For young entrepreneurs in India, access to cheap and dynamic financing could either make or break their businesses. Traditional lending models are very regimented and do not account for the dynamic nature of business needs. This rigid structure, coupled with moderate to high business loan interest rates, could often result in liquidity crunches for the business and hamper its ability to operate successfully. With equity, ownership must be diluted – a scenario not many business owners will be comfortable with.While business loans present a great funding option for small businesses, their needs can often be unpredictable.

Flexi business loans, on the other hand, address their need for flexibility. Let’s see how.

What is a flexi business loan?

A flexi business loan is a novel solution wherein the borrower is assigned a ‘loan limit’ which they can use as per their requirements. Such a provision could be used to address any business contingency, be it a working capital requirement, business expansion, liquidity crunch, and other such scenarios. These loans are helping many young entrepreneurs in India by extending the following advantages.

Loan Limits

Under this scheme, the entrepreneur is given a loan limit which they are free to use according to the needs of their business. Furthermore, such loans do not have stringent collateral requirements. The only prerequisite is a credit score, and the loan limit will be in direct proportion to the credit score. Thus, the higher the score, the higher the loan limit.

Dynamic withdrawals

The sheer unpredictability of running a business means that funding requirements can be highly volatile. It’s quite likely that your requirements might even change over a day! Flexi loans allow you to withdraw as per your changing requirements. Let’s say, you have a loan limit of Rs.15 Lakhs and you need Rs. 7 Lakhs for marketing. Now, you could withdraw this amount from your limit and have it transferred to your bank account. Later, if you were to discover that the actual expense was only Rs. 3 Lakhs, you could make a partial prepayment of Rs.4 Lakhs and revise your loan limit accordingly.

Reduced EMIs

Term loans come with high EMI requirements which could leave the business with less capital to maneuver. With a flexi loan, you are only required to pay interest on the amount utilized. You also get the option to pay only the interest as the EMI! This could reduce your EMI requirements by as much as 50%.

Quick Approval

Flexi business loans are designed for speedy approvals and disbursements.
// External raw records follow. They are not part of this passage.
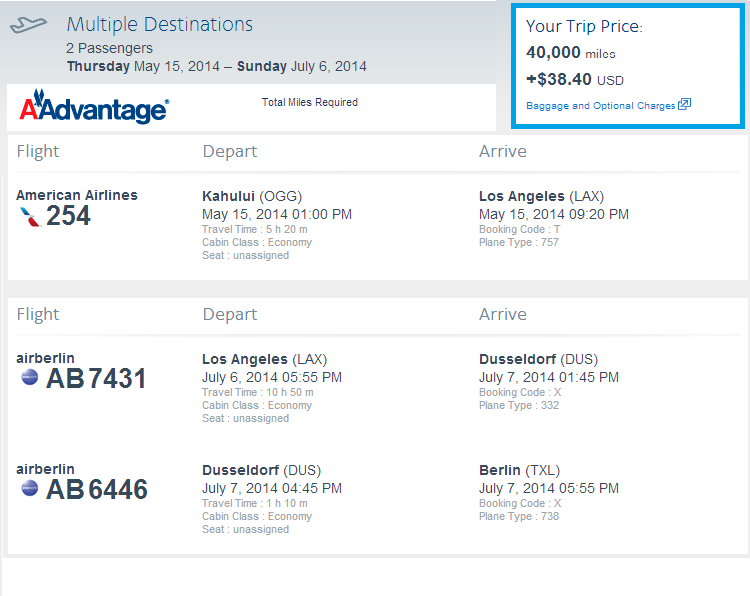Image resolution: width=750 pixels, height=596 pixels.
Task: Click the American Airlines tail logo icon
Action: tap(30, 216)
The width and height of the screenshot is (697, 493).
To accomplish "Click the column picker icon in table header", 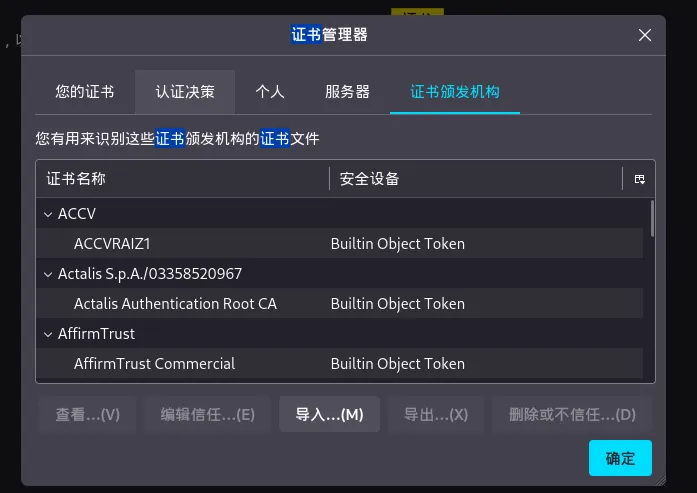I will [639, 179].
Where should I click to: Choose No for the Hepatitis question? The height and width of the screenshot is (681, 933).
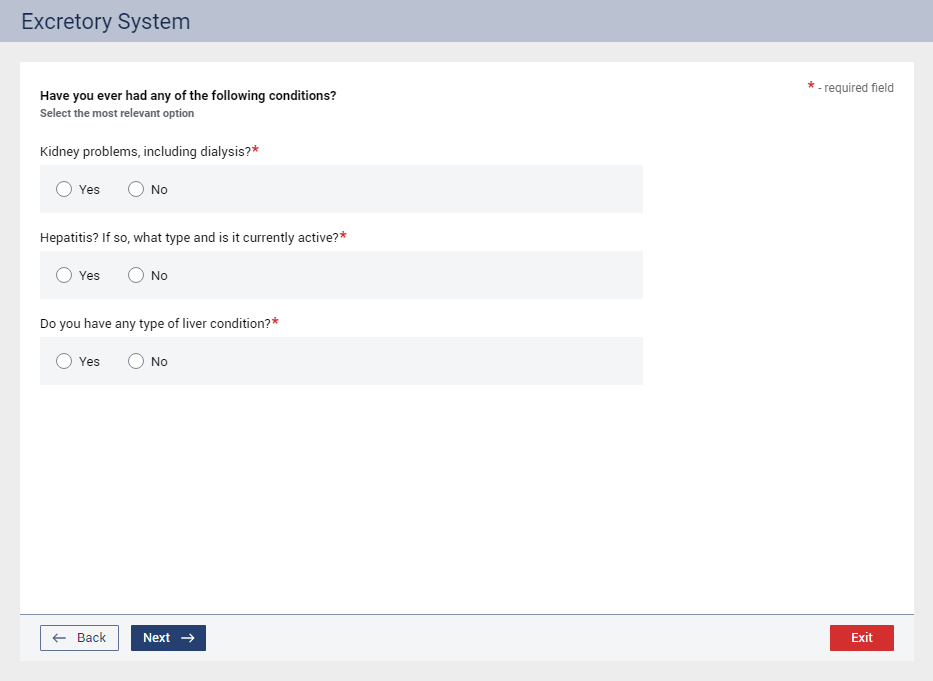[x=136, y=275]
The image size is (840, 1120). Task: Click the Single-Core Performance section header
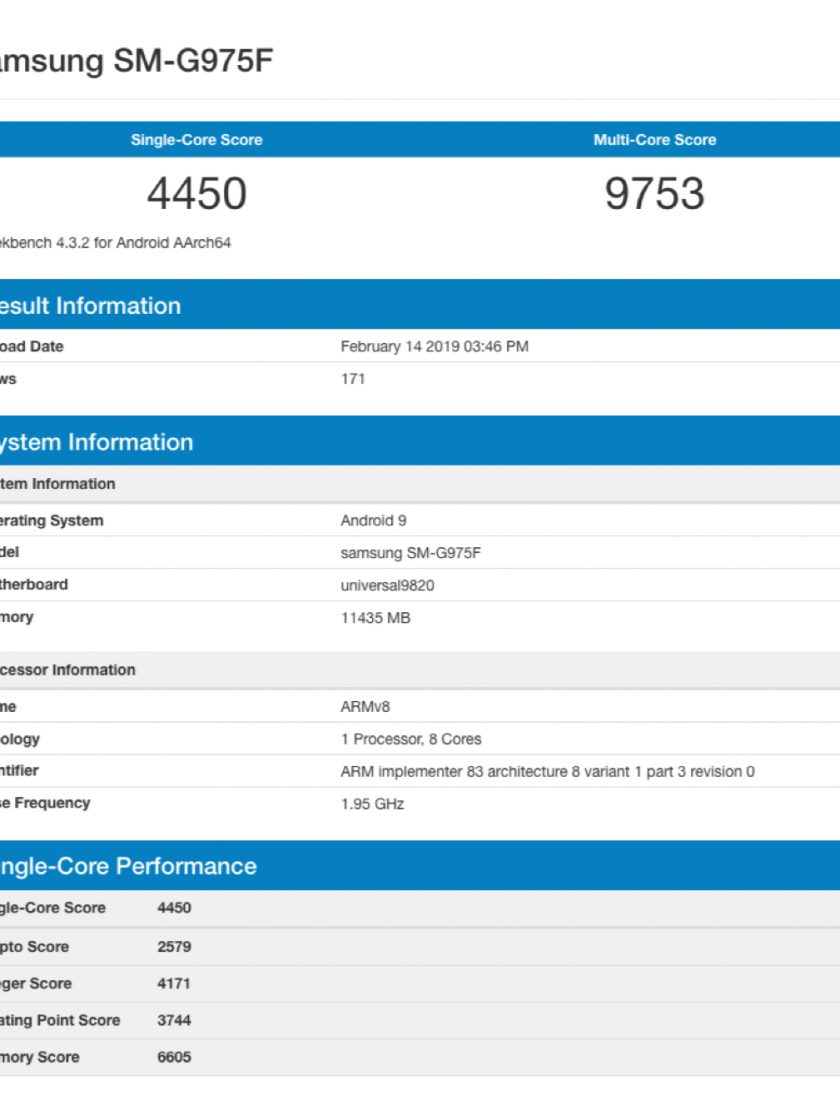128,866
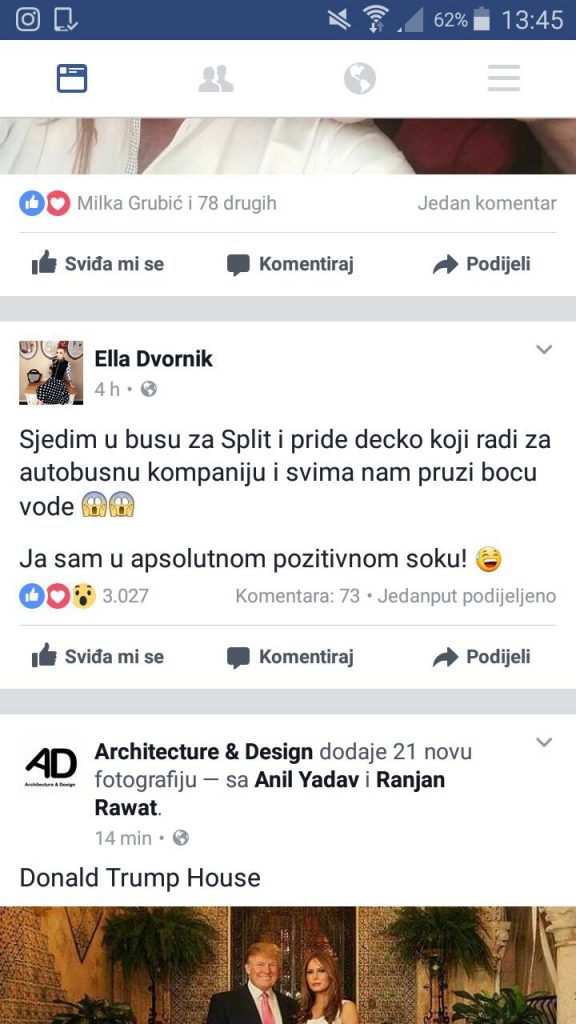Tap Komentiraj on the top post

[290, 264]
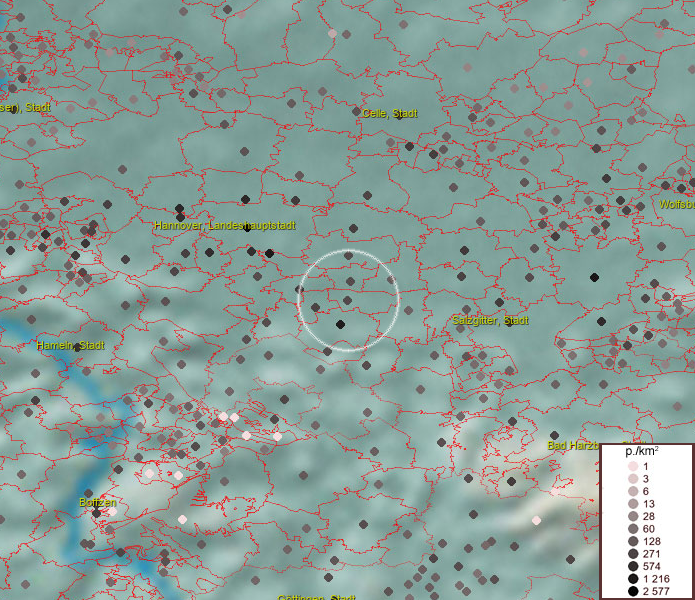Click the Göttingen label at the bottom edge
Image resolution: width=695 pixels, height=600 pixels.
coord(316,597)
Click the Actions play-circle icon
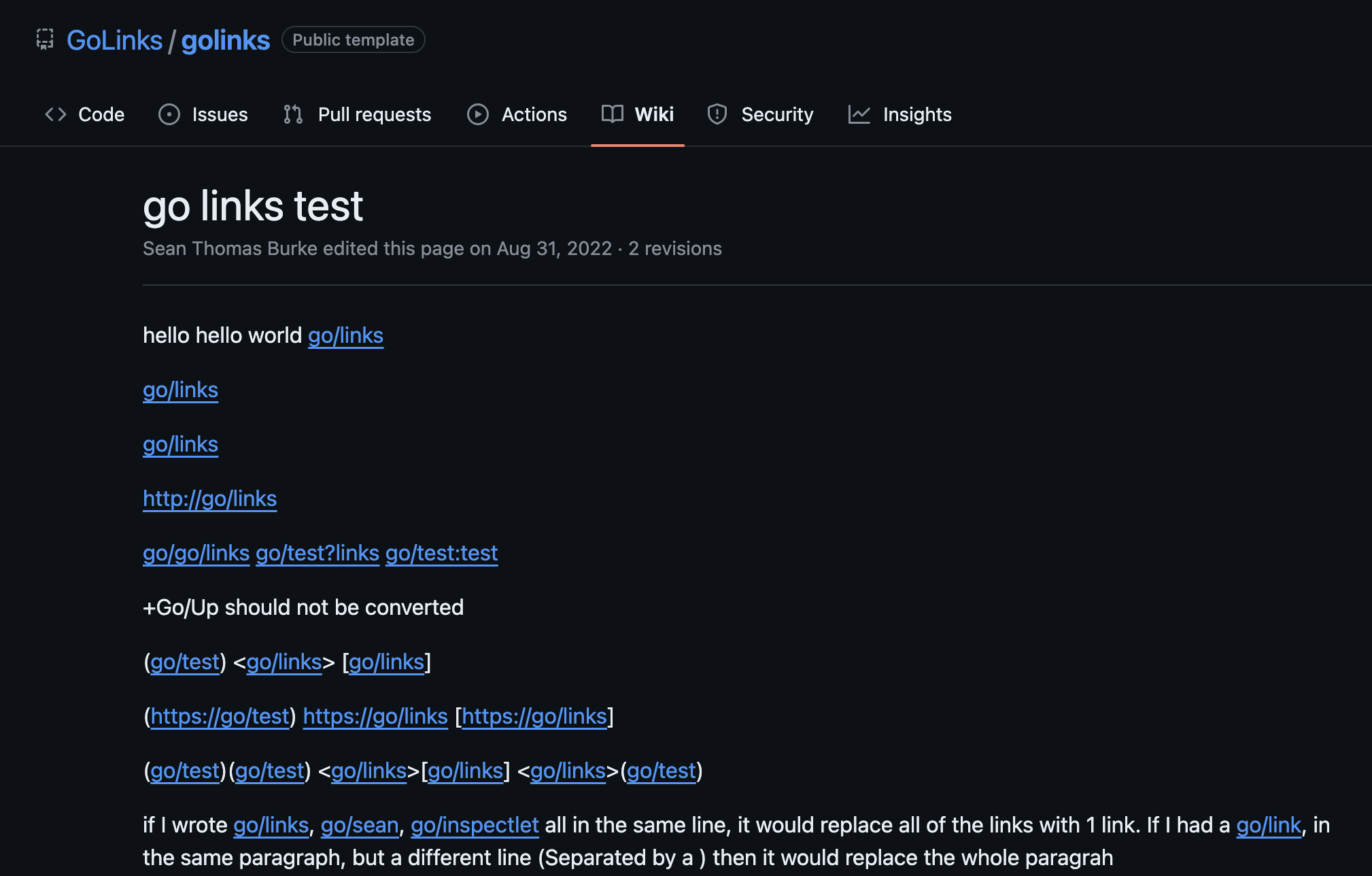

As a prospective borrower, all you need to do is run your requirements through a business loan calculator before applying for a flexi loan. Your application is likely to be processed within a day.

Conclusion

With the proliferation of small businesses, there is a pressing need for financing solutions that cater to the specific needs of such small enterprises. Flexi loans are an innovative solution to this problem.Already, many young entrepreneurs in India are benefitting from this flexible financing avenue.